BEANERY ONLINE LITERARY MAGAZINE
WHAT DO YOU SEE THROUGH YOUR CAMERA LENS?
THE PHOTODOCTOR (aka Mr. Wizard)
What do you see when you look through your camera lens?
There are two rules of thumb. Some people are scene-seers. Others truncate, able to break scenes into parts.
Scene-seers, who concentrate on vistas, consistently return home with enlargements worthy of any gallery. Those who truncate concentrate on smaller scenes, which when enlarged look better viewed in groups.
The Photodoctor’s prescription for success today is to get both of these groups to blend, into one “Thinking Photographer’s Shot.”
Both types of photographers can only enhances their abilities by researching their subjects before stepping foot on the site. I’m not talking about viewing photo sites—I’m talking about researching travel sites. The advertised scene of any vacation site is plastered over many different mediums.

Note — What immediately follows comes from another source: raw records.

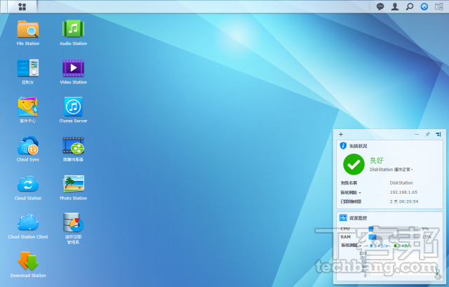Add a widget with the plus button
Screen dimensions: 449x287
(341, 133)
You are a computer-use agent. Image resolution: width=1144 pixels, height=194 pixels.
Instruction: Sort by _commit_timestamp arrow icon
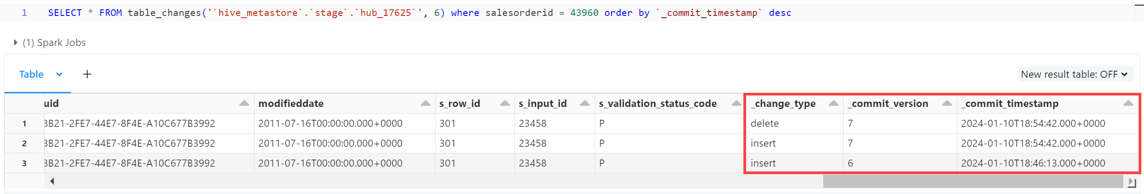pyautogui.click(x=1128, y=103)
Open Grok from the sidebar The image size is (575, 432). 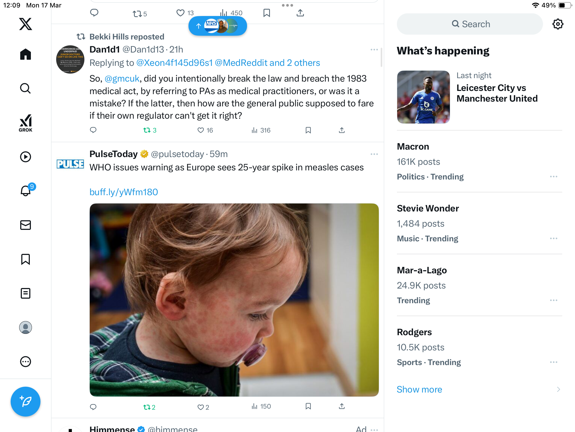point(26,123)
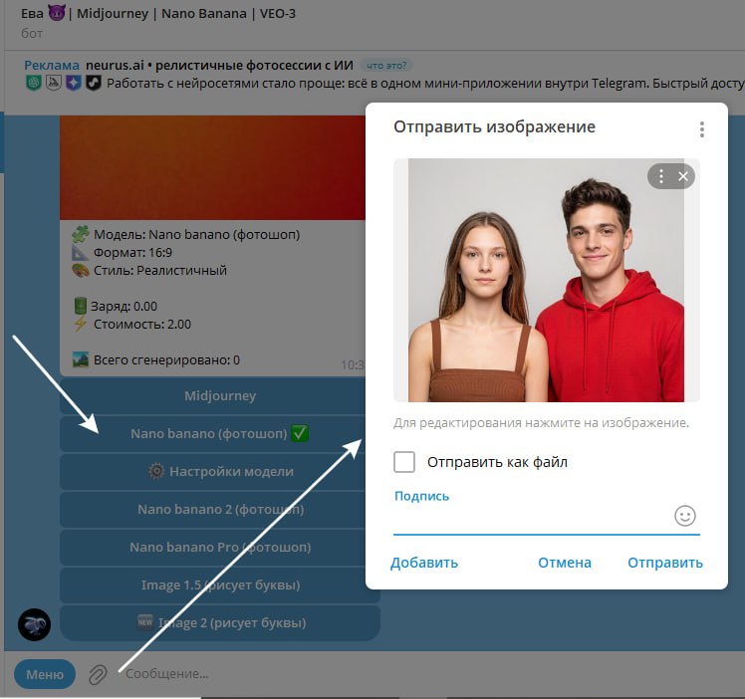Click the Midjourney model button
The width and height of the screenshot is (745, 699).
(x=219, y=395)
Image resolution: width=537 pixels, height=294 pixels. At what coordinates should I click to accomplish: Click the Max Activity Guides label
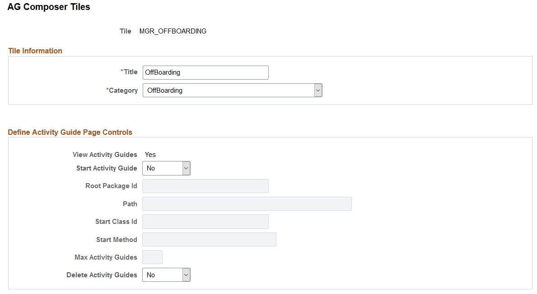(x=106, y=257)
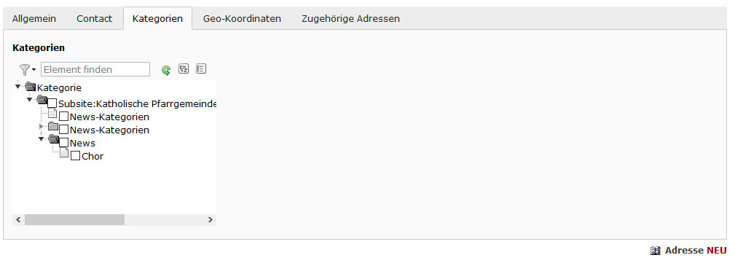Enable the Subsite Katholische Pfarrgemeinde checkbox

pyautogui.click(x=52, y=103)
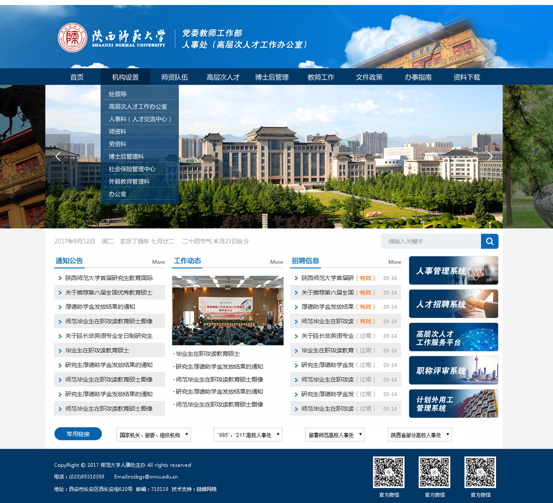Image resolution: width=553 pixels, height=503 pixels.
Task: Open the 人才招聘系统 banner
Action: coord(453,304)
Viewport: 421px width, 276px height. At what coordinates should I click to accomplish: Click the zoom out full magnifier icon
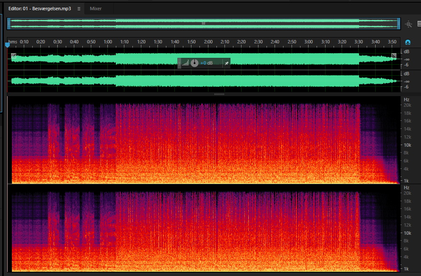coord(408,24)
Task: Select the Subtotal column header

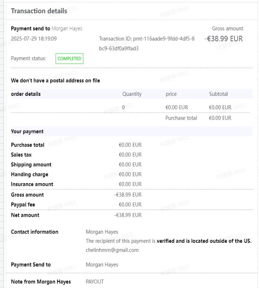Action: [218, 94]
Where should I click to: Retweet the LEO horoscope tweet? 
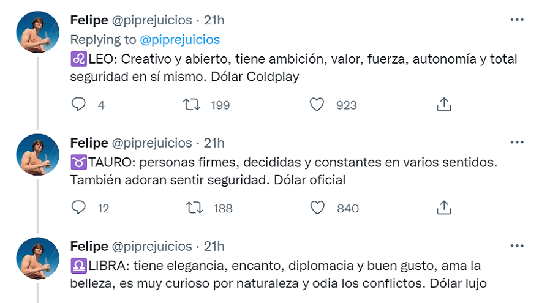pos(193,105)
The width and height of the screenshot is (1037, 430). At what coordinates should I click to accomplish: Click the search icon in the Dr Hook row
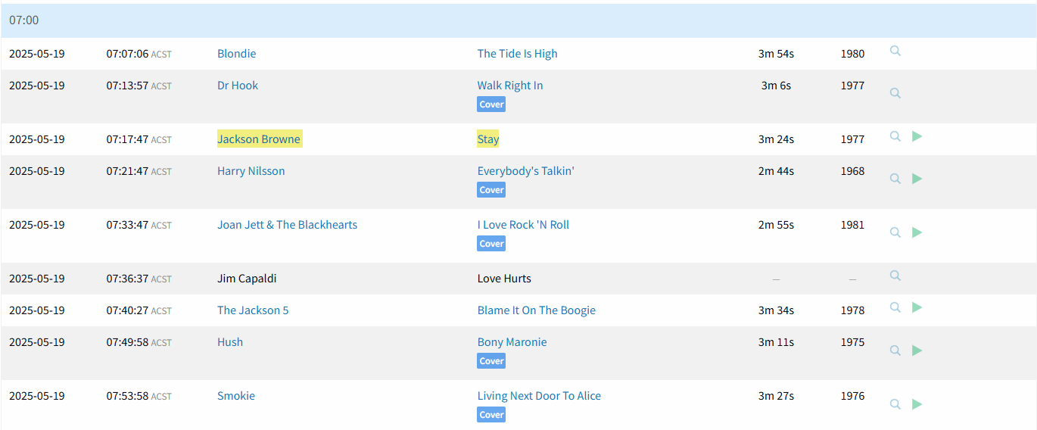[895, 93]
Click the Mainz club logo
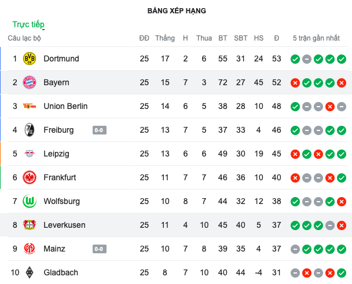352x284 pixels. click(29, 249)
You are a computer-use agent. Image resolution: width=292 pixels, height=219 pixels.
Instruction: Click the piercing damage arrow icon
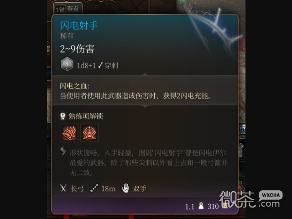[100, 65]
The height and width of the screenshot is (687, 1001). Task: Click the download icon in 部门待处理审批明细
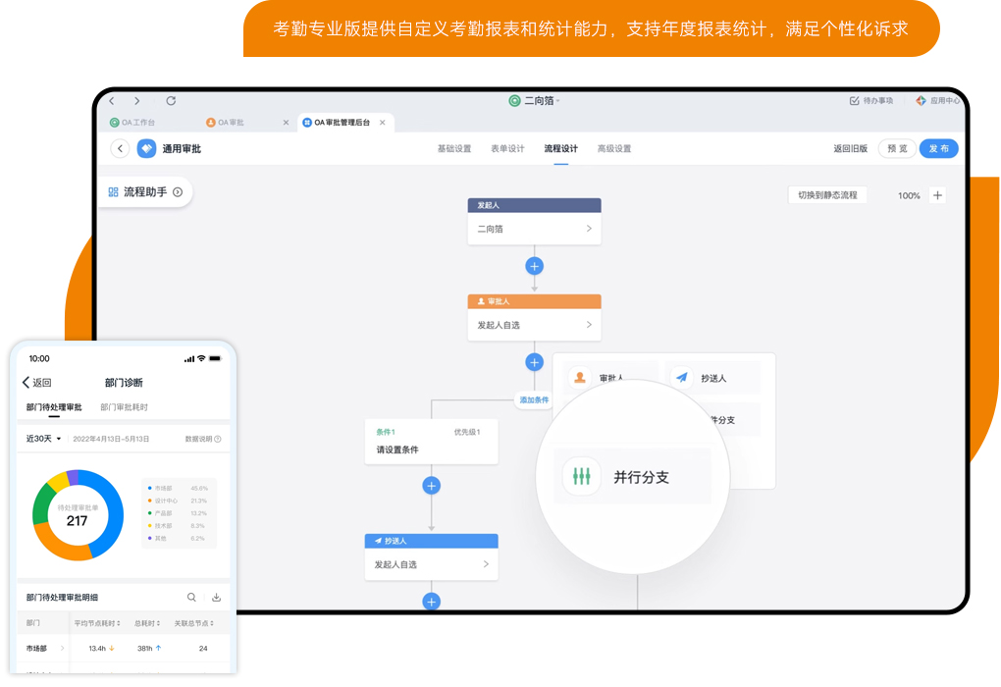tap(216, 597)
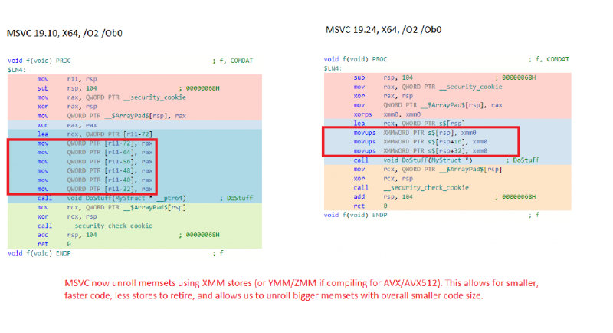Click the right panel's 'add rsp, 104' line
Viewport: 613px width, 333px height.
click(383, 196)
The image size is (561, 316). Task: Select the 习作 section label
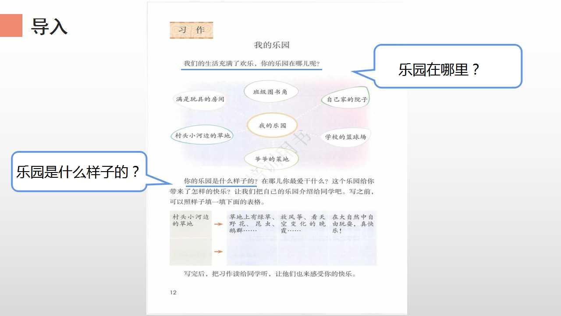point(192,30)
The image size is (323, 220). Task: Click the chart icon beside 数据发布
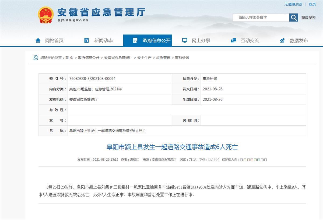[282, 40]
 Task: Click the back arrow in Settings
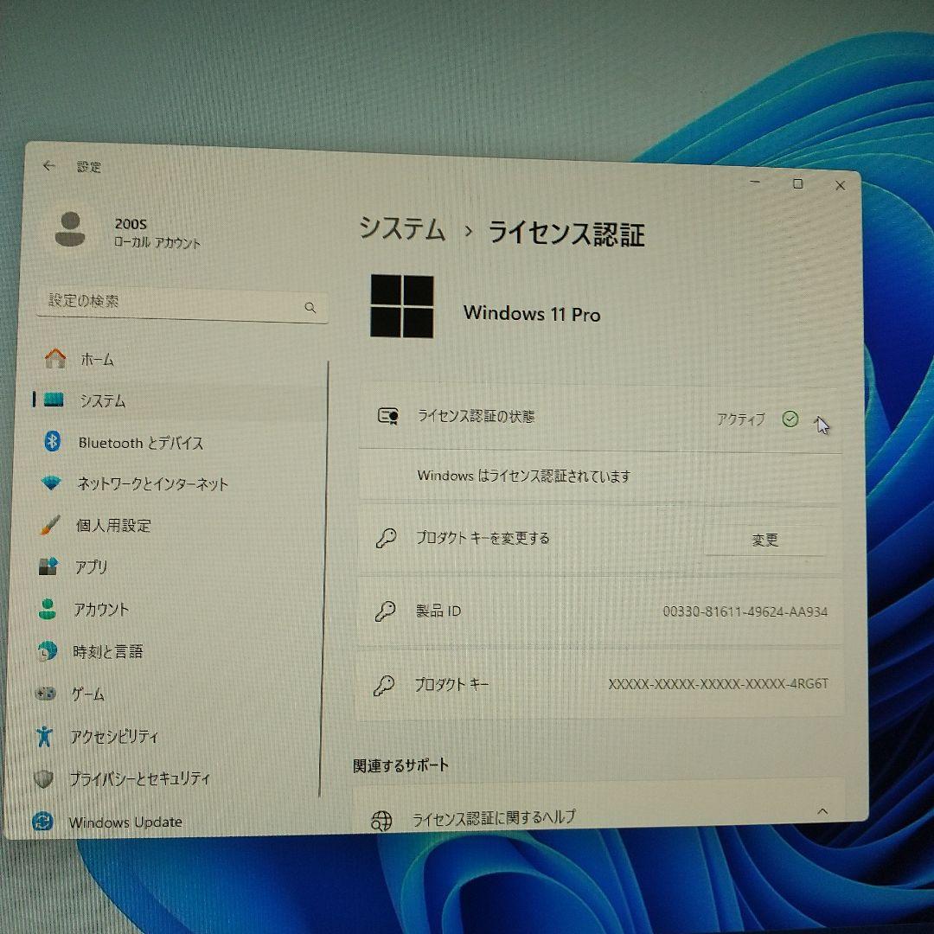(49, 167)

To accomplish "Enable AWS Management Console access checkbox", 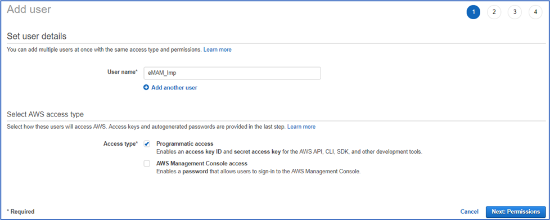I will click(147, 164).
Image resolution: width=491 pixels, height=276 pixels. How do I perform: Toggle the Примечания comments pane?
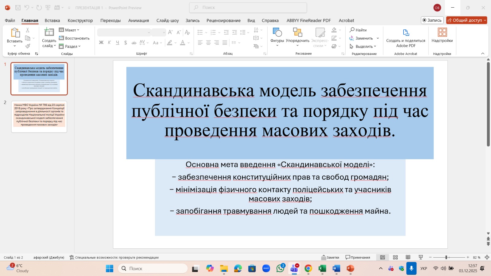tap(358, 257)
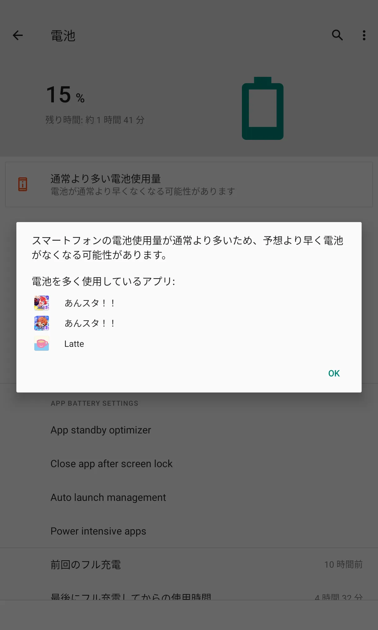This screenshot has width=378, height=630.
Task: Select the Latte app entry label
Action: tap(74, 344)
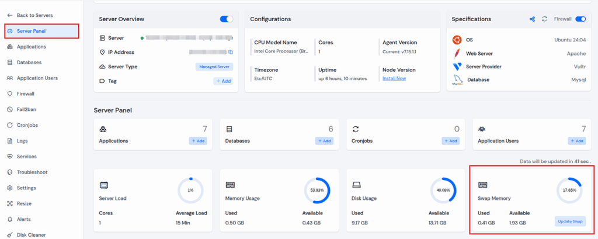Viewport: 598px width, 239px height.
Task: Toggle the Server Overview switch
Action: [x=226, y=19]
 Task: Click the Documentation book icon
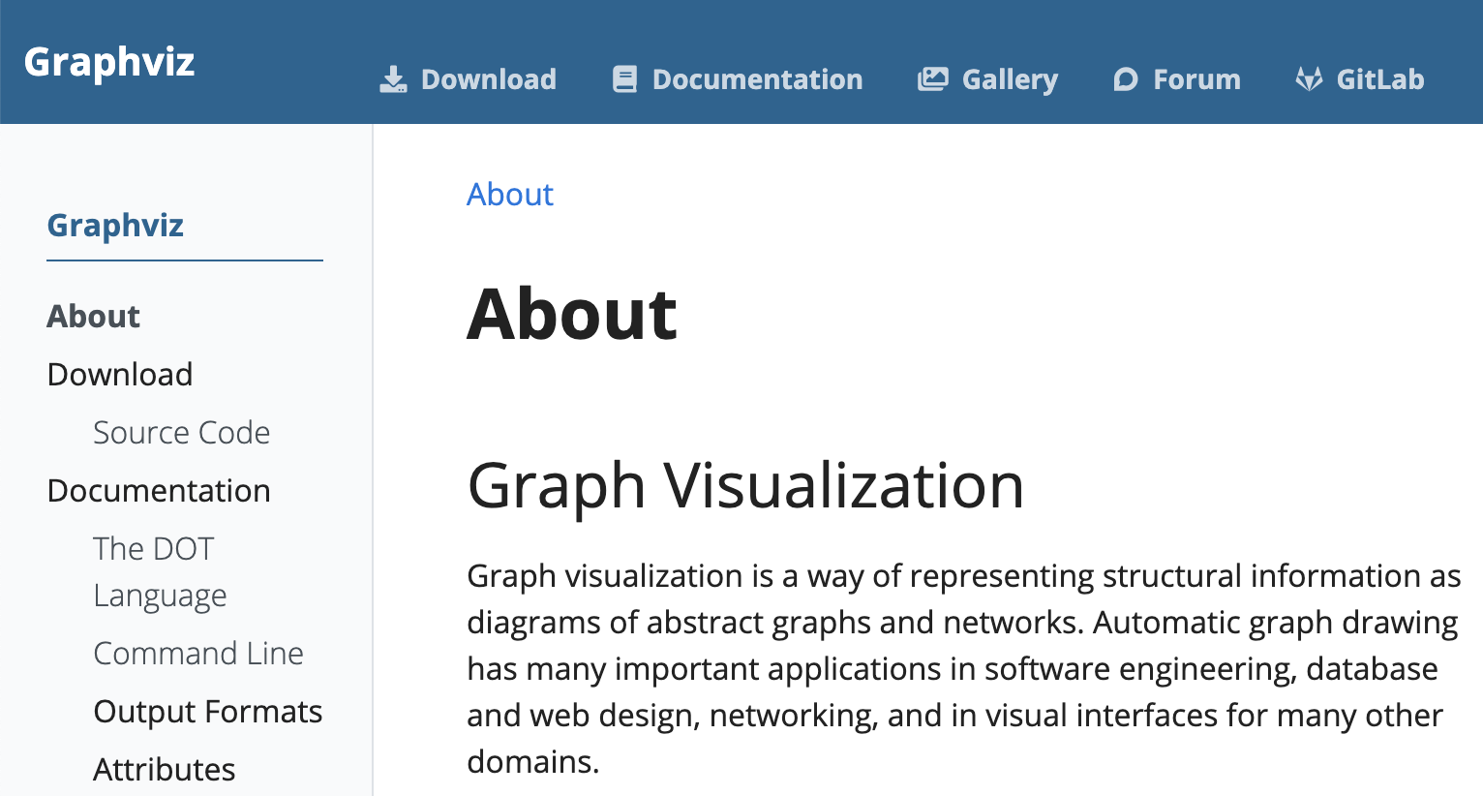[626, 77]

What makes up a great photograph? Each one is made up of a foreground, middle ground, and background. Associating items from these “grounds” can turn a good photo into a great photo.
Thus, my first tip is to forget about centering your subject. Middle subject placement and associating the foreground and background is my rule of thumb. Start by enhancing your subject by looking at associative foregrounds and backgrounds. Always remember: if the foreground or background doesn’t enhance the subject, the delete it. Deleting items should be as easy as moving yourself to the right or left to eliminate and item or two. If your choice is to eliminate unwanted items, and to place the flowerbed or family signpost in the foreground of your Victorian home, an old tree or a mountain view in the background will enhance your photo. It just takes is a little extra time to concentrate on this layering effect. The easiest way to concentrate on the layering effect is to look at the subject first, and then forget about it while you examine the foreground and background.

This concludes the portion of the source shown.